第1話 臨時
「蓮っ……!」
翌々日。声と共に羽矢さんが部屋に飛び込んで来た。
僕の部屋で今日の予定を話していた僕と蓮は、穏やかならない羽矢さんを振り向く。
蓮は、顔を顰めながら羽矢さんに言う。
「まったく……朝から騒々しいんだよ、お前は毎回毎回……」
「そんな悠長な事、言っている場合じゃねえ」
蓮の言葉を遮って、強張った表情を見せながら、羽矢さんは答えた。
「おい……なんだよ……羽矢。あ……? なんでお前、黒衣……」
あまりに険しくも真剣な表情の羽矢さんに、蓮の表情も変わる。
「……蓮……」
羽矢さんは、僕たちの方へと歩を進めたが、数歩進んだところでバタッと倒れた。
「おい……! 羽矢っ!」
「羽矢さん……!」
僕たちは、羽矢さんに駆け寄った。
床に倒れた羽矢さんの呼吸が荒い。
「どうした? 何があった? おい、羽矢……! しっかりしろ!」
「……が……」
なんとか呼吸を整えようとしながら、羽矢さんは口を開く。
「……ジジイが……」
「住職……? 住職がどうかしたのか?」
「ジ……ジイが……」
途切れ途切れに伝えられる言葉に、大きな不安が襲い掛かり、先の言葉を急がせる。
「住職がどうした? おいっ ……! 羽矢!」
「……容赦ない……」
羽矢さんは、そう言うと寝息を立て始めた。
「……おい……羽矢……」
蓮が苛立ちを見せる。
呼んでも起きない羽矢さんに、蓮の苛立ちが増す。
羽矢さんの襟首を掴むと、強引に顔を上げさせた。
「蓮……少しでいいから寝かせてくれ……」
「まったく……住職の説法に耐え切れず、逃げ出して来たのか」
「逃げ出してねえっ!」
蓮の言葉に反論する羽矢さんは、苛立った顔を見せて起き上がる。
「元気じゃねえか」
「ちゃんと最後まで聞いてきたところだ」
「だったら俺のところに来る事ねえだろ」
「お前……今、朝なんだよ」
「だからなんだよ? その言葉、俺がお前に言いたいが、な?」
「朝ってさ……読誦から始まるんだよ」
「それがなんだ? お前にとってはそれが普通だろ」
「ジジイの説法の後に、自分でまた法を説くんだぞ。終わりがねえだろっ」
「知らねえよ」
蓮は、呆れた溜息をつく。
「あのクソジジイ……」
「あ。言ったな」
「だってそうだろっ」
「だが住職は、それを平然とこなしているんだろ?」
「あ?」
「夜通しお前に説法した後で、それもやってるって事だろ。状況はお前と同じじゃねえか。それとも住職、寝ていたのか?」
「……いや」
「お前だけに苦行を課している訳じゃねえ。
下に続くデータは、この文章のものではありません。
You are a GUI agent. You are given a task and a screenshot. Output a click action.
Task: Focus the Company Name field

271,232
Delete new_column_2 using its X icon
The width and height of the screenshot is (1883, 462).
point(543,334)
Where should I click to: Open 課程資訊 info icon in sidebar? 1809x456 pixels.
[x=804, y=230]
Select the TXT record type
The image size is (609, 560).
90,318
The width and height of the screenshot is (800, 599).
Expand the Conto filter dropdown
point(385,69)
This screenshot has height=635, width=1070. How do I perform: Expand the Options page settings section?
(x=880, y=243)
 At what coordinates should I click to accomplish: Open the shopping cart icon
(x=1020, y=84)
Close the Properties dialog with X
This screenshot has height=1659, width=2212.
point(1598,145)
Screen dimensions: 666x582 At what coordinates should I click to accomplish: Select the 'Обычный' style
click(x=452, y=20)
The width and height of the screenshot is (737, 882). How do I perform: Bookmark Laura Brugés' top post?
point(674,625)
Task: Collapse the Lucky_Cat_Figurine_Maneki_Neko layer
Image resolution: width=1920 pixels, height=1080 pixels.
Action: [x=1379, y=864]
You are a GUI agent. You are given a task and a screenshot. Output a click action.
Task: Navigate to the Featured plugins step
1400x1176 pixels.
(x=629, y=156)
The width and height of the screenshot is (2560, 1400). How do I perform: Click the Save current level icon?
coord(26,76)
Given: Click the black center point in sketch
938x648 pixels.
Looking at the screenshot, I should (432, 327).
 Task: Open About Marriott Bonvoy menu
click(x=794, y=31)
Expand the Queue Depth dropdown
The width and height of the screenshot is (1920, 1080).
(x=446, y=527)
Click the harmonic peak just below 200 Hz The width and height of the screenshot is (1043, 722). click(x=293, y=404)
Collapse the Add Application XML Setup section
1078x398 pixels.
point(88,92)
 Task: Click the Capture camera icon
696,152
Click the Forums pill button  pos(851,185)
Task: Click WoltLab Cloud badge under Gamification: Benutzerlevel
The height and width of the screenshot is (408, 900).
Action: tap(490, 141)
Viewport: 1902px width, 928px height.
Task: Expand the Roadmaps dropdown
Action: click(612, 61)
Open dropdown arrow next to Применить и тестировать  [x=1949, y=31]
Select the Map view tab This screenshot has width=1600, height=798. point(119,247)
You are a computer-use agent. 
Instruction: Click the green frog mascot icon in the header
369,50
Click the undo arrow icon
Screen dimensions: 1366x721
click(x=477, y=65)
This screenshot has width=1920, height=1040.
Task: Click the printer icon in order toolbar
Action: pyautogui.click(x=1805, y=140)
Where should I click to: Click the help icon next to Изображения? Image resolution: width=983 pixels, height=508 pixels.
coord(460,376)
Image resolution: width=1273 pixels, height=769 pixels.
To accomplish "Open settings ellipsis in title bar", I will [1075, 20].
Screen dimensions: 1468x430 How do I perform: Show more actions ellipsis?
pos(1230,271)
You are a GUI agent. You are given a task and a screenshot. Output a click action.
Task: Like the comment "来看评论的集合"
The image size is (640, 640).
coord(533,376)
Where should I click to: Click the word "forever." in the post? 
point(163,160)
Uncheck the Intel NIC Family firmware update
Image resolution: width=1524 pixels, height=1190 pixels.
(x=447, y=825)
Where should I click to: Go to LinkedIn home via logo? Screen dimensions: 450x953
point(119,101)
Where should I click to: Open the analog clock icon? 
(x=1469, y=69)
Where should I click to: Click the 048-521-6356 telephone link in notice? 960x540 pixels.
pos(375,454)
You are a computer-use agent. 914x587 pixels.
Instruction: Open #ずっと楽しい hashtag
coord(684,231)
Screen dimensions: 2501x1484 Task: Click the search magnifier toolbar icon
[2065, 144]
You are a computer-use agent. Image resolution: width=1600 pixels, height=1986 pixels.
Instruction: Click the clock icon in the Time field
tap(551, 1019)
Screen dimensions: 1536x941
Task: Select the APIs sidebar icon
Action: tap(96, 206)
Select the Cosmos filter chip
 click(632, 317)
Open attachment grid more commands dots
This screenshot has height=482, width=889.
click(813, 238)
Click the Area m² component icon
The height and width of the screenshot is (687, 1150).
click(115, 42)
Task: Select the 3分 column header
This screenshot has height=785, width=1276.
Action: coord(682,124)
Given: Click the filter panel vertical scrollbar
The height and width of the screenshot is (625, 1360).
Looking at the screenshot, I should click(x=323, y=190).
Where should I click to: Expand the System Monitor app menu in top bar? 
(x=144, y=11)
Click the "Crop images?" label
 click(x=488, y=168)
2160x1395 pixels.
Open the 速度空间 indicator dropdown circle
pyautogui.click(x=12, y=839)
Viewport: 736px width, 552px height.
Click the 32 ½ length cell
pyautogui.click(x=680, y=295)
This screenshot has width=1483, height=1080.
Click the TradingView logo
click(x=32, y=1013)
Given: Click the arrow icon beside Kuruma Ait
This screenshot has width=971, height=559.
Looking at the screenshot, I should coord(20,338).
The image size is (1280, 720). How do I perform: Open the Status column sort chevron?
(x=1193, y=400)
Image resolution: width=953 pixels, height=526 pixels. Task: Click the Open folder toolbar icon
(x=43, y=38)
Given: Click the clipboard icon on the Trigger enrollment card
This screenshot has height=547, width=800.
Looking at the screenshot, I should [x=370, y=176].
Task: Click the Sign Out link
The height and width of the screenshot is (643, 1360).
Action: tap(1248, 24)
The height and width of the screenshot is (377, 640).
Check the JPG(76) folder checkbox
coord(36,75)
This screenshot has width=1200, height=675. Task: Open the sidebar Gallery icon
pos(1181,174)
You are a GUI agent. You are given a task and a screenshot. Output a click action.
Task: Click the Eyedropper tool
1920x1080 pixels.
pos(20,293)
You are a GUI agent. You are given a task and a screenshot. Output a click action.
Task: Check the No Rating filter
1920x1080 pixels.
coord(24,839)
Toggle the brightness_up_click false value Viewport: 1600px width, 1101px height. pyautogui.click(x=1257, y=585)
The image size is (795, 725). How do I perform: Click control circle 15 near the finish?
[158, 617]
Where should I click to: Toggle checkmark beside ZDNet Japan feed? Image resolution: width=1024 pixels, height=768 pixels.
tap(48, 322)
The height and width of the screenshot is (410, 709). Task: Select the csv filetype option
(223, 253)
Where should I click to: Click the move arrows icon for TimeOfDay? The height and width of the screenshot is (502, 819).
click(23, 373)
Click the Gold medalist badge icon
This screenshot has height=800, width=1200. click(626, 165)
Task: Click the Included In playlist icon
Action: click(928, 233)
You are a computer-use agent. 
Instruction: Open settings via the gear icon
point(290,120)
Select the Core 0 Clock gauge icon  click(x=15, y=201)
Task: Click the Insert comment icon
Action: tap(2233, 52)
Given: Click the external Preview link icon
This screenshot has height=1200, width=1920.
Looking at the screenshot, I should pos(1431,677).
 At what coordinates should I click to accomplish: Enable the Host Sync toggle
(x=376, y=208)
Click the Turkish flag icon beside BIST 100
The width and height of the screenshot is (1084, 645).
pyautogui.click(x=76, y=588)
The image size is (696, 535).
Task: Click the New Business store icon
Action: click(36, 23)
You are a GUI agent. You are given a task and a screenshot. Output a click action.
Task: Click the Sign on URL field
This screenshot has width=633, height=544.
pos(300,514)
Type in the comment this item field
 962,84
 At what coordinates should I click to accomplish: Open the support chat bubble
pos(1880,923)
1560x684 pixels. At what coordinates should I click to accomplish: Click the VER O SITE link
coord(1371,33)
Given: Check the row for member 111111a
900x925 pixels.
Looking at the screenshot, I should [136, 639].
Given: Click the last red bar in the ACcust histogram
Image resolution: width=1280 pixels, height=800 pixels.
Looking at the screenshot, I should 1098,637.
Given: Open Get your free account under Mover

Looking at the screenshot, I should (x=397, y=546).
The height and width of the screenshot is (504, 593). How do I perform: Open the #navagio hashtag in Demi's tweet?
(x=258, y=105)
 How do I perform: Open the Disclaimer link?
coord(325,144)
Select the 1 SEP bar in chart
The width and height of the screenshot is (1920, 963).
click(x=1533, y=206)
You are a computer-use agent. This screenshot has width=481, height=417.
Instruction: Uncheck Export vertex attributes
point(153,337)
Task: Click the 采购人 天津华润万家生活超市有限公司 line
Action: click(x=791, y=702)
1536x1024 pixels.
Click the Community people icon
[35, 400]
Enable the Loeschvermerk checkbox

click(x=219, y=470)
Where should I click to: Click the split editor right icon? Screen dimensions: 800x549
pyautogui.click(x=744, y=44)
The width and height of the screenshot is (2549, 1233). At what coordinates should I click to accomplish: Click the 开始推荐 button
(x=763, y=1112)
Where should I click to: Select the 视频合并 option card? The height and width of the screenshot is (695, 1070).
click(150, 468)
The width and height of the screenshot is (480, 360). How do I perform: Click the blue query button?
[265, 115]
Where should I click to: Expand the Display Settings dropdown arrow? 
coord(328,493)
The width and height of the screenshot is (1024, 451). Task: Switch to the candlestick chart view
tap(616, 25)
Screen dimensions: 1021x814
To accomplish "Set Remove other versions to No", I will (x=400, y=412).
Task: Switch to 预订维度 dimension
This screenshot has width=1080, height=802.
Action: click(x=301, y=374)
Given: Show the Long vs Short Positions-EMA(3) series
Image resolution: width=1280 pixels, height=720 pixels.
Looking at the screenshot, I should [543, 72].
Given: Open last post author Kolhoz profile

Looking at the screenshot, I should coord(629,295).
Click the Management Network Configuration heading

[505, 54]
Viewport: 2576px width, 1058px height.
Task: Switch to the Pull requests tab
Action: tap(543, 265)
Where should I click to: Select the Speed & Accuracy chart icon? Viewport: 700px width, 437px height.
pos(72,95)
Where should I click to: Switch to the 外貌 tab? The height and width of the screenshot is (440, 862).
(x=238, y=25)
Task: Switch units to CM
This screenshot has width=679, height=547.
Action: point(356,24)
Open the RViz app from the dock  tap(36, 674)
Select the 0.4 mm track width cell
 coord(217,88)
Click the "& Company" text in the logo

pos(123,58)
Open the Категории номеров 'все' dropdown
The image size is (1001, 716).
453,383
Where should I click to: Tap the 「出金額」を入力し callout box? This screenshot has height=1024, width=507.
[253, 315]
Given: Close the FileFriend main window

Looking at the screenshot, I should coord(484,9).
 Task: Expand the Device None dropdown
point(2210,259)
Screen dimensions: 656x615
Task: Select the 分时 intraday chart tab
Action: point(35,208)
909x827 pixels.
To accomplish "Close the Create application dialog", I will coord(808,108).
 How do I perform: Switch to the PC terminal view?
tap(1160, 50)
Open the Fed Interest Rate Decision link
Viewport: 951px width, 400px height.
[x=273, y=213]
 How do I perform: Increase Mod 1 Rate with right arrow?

お前と共に行っている事だ」
蓮は、笑みを羽矢さんに向ける。
羽矢さんは、少し決まり悪そうな顔を見せてはいたが、羽矢さんの事だ、それは初めから分かっている。
蓮は、ゆっくりと立ち上がると羽矢さんに言った。
「今日は、俺に付き合え、羽矢」
蓮のその言葉に、羽矢さんが笑みを見せる。
「なんだかんだ理由つけて、ここに来た目的はそれだろ? 羽矢」
「バレていたか」
「当然だ。読誦から始まる朝に、法衣ではなく、黒衣を着ているんだ。直ぐに分かる」
「流石だね、蓮」
羽矢さんは、ニヤリと笑みを見せる。
「ふん……何年、行動を共にしていると思っているんだ。さっさと立て」
「はいはい」
「依、行こう」
「はい」
蓮が先に歩を進め出す。
「今日の予定の始まり……」
部屋の扉を開けながら、蓮は言った。